Ask HN: Should i put online courses in my resume? - kiloreux
I take a lot of online courses to keep my skills good, seeing the bad quality of education we have in my country, i find that online courses that i have taken contributed to my personal development more than my university courses, however i don&#x27;t know if i should list such a thing on my resume, I am EE student and i have taken a lot of OS and Algorithms classes that i am pretty much comfortable explaining the concepts with full details but that can&#x27;t be seen on my resume, you think i should list such things on resume ?
======
UnoriginalGuy
Yes, but don't over-sell it. Just throw it into an "other education" or
"continued education" sections.

It should be something someone reading your resume nods at but doesn't
challenge you about in the interview. A lot of people continue to view
education as: "if there is no qualification it didn't happen." So you'll find
people (particularly older people) asking you what qualification you got then
outright discounting the entire thing if you got none.

------
0x400615
I would recommend doing it if you already have a lot of white space on your
resume. If you don't, then I wouldn't bother, as personal projects have more
value than online classes.

------
zhte415
Yes, put all of the ones you feel comfortable talking about (being asked
questions on) down.

If there's a manager that knows about MOOCs, they'll notice.
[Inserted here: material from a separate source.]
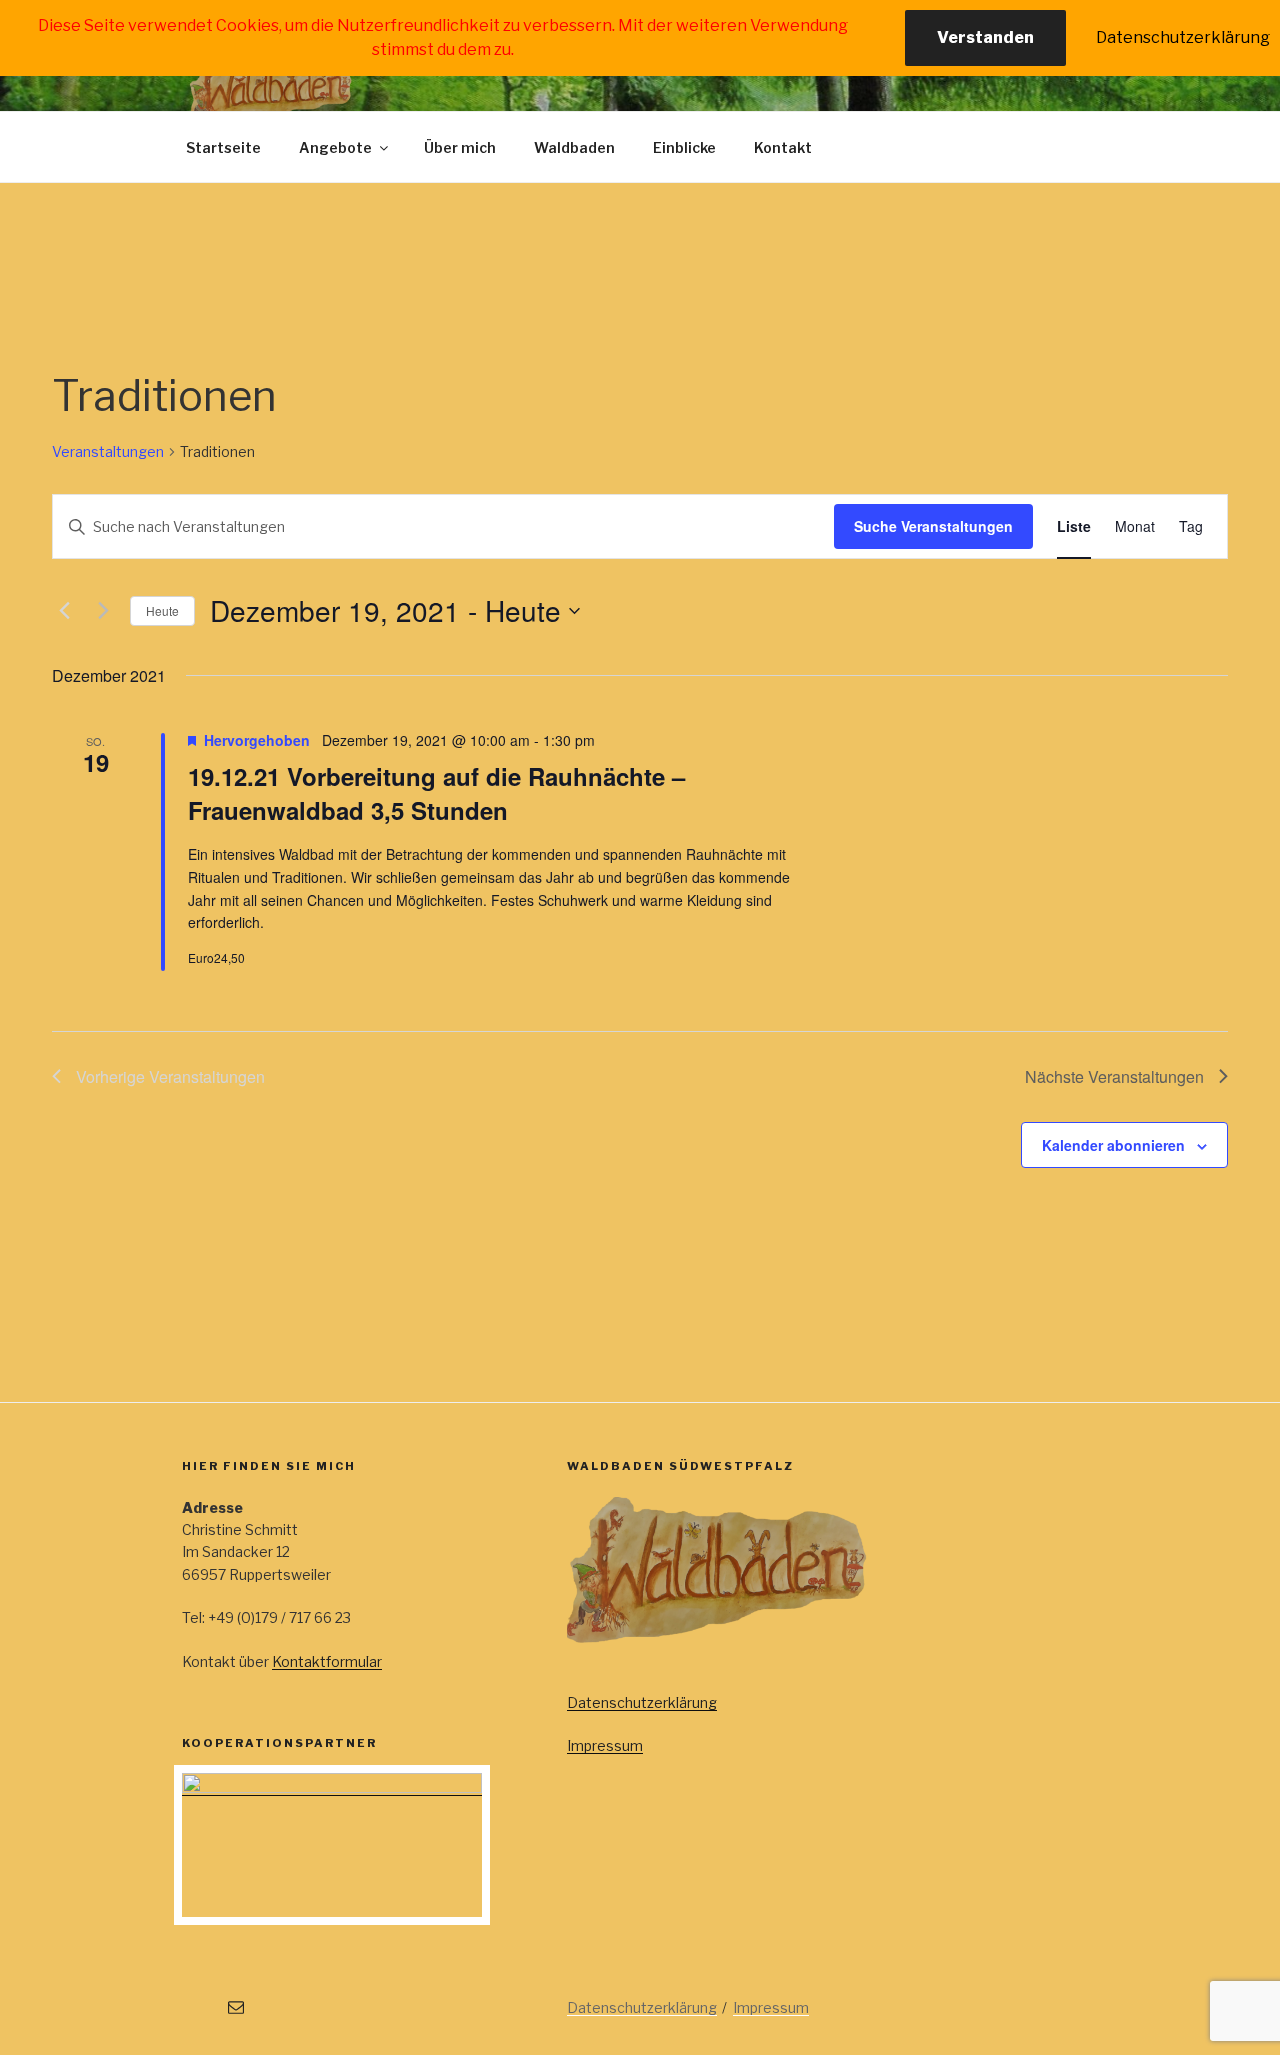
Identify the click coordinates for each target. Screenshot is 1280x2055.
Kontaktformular (327, 1661)
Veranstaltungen (108, 451)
If there's a manager that doesn't know about MOOCs, they'll either gratefully
receive a new thing to try, or will not care.

I don't see a downside.

------
TheCams
I would only put courses that lead to a degree on my resume under the
Education section. If you have extra knowledge that you want to mention, a
Qualification section would be the best place to add a line about it in my
opinion.

------
hnarayanan
Yes.

It indicates to employers that you have an inherent drive to learn things
(i.e. beyond what is required as part of your formal education). And that is a
good thing.

------
GFischer
Some comments talk about "resumé" while others talk about CVs.

It depends on which country you're in and where you're applying.

US-style resumés are VERY different from, say, European-style Curriculum
Vitaes (also used in 3rd world countries like mine).

In a CV, I would definitely add them. In an US-style resumé, I'm not so sure
how they fit (seems like UnoriginalGuy has some good advice)

------
solomatov
It depends on what your degree is. If you have a CS degree (or other degree
where this course should have been taken), putting Introduction to Algorithm
course makes you look unprofessional. The same happens, if you have math heavy
degree and have Introduction to Calculus course.

------
pkinsky
Depends on the class. There's a series of excellent Coursera Scala courses
taught by the creator of the language, those will stay on my resume for a
while.

------
04rob
It shows an interest in refining your craft in your personal time, but as
other posters have said, don't oversell it.

------
tonyedgecombe
Yes, if it's important to you then you should try and find an employer that
values it, hence it should go on your CV.